**AIM OF THE EXERCISE**
The lines below starting at the line containing "Народная дружина Крымгиреевская (78, 229)" and ending at the line containing "Казинский тер. отдел (55, 804)" are to be repeated exactly, with both ends kept and nothing else added.

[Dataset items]
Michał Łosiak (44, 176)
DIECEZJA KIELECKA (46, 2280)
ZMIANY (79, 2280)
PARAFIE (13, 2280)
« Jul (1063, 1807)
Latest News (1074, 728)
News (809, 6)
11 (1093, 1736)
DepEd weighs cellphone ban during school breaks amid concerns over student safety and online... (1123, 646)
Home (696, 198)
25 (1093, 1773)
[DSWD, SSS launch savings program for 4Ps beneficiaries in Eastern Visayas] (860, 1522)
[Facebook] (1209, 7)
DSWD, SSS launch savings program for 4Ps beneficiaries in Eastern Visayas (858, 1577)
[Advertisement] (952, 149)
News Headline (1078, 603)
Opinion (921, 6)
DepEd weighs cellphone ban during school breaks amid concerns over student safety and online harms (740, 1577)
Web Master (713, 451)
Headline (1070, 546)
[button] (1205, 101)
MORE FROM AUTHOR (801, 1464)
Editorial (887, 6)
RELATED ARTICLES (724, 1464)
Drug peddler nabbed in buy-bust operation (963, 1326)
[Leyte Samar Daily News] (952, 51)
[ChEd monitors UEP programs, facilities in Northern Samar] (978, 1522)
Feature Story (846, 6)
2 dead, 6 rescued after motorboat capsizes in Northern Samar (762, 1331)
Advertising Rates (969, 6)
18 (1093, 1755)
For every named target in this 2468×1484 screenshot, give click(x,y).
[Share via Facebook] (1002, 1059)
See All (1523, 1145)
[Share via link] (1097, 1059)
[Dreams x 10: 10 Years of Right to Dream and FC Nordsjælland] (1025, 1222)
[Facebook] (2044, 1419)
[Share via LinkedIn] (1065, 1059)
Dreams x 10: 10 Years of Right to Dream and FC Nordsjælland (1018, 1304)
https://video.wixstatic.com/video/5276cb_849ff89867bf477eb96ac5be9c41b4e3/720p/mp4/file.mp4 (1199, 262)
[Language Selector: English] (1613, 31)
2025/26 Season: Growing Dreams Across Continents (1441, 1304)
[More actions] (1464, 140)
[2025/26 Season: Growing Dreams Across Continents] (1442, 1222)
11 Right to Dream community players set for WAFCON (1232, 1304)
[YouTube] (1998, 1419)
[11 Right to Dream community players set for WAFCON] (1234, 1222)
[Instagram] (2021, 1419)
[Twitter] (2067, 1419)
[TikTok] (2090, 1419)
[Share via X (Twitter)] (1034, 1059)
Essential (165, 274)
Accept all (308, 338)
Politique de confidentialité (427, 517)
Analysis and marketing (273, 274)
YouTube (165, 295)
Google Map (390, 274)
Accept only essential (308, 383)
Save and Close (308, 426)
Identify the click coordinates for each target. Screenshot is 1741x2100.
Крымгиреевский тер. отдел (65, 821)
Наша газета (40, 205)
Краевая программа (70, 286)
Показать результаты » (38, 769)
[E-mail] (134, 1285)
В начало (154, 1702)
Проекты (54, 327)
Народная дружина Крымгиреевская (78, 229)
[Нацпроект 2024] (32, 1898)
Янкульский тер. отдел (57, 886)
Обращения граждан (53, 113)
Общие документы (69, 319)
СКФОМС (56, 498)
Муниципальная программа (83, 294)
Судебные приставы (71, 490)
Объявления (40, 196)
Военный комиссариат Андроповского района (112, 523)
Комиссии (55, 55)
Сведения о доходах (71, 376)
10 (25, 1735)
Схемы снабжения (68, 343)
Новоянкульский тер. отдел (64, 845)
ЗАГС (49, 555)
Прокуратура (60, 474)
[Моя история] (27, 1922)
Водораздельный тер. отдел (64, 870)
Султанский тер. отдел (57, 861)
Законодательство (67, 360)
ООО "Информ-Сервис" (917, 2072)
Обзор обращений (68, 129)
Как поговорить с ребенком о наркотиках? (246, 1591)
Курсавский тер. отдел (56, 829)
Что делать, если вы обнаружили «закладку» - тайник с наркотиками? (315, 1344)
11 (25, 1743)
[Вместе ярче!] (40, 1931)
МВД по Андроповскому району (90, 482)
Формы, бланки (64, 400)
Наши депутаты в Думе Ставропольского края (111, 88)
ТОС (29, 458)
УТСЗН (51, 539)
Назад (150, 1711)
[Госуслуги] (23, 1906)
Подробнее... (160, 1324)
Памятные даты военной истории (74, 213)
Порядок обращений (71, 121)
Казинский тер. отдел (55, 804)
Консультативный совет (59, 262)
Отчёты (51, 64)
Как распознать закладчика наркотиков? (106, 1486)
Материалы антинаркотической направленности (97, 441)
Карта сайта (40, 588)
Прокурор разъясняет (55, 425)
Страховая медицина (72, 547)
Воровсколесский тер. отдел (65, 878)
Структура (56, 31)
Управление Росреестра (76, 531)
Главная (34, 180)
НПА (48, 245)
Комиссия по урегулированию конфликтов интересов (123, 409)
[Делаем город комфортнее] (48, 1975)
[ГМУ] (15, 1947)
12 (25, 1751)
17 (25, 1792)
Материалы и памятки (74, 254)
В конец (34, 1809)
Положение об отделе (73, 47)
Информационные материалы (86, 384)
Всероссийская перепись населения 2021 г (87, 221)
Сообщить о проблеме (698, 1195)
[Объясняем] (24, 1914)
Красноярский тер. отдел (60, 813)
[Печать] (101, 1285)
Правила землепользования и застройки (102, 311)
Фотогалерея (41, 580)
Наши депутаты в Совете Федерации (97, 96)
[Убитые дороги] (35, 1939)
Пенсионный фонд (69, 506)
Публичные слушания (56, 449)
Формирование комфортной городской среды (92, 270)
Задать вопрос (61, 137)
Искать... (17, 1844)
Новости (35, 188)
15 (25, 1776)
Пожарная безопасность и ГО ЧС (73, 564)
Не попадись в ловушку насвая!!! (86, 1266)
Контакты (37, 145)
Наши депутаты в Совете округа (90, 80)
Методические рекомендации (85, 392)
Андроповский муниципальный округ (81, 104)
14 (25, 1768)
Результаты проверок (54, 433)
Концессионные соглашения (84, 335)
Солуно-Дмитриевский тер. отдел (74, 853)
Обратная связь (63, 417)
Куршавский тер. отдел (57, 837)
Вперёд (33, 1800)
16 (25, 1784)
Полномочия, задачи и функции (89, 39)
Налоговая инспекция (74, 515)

**SOLUTION BELOW**
Народная дружина Крымгиреевская (78, 229)
[Нацпроект 2024] (32, 1898)
Янкульский тер. отдел (57, 886)
Обращения граждан (53, 113)
Общие документы (69, 319)
СКФОМС (56, 498)
Муниципальная программа (83, 294)
Судебные приставы (71, 490)
Объявления (40, 196)
Военный комиссариат Андроповского района (112, 523)
Комиссии (55, 55)
Сведения о доходах (71, 376)
10 (25, 1735)
Схемы снабжения (68, 343)
Новоянкульский тер. отдел (64, 845)
ЗАГС (49, 555)
Прокуратура (60, 474)
[Моя история] (27, 1922)
Водораздельный тер. отдел (64, 870)
Султанский тер. отдел (57, 861)
Законодательство (67, 360)
ООО "Информ-Сервис" (917, 2072)
Обзор обращений (68, 129)
Как поговорить с ребенком о наркотиках? (246, 1591)
Курсавский тер. отдел (56, 829)
Что делать, если вы обнаружили «закладку» - тайник с наркотиками? (315, 1344)
11 (25, 1743)
[Вместе ярче!] (40, 1931)
МВД по Андроповскому району (90, 482)
Формы, бланки (64, 400)
Наши депутаты в Думе Ставропольского края (111, 88)
ТОС (29, 458)
УТСЗН (51, 539)
Назад (150, 1711)
[Госуслуги] (23, 1906)
Подробнее... (160, 1324)
Памятные даты военной истории (74, 213)
Порядок обращений (71, 121)
Казинский тер. отдел (55, 804)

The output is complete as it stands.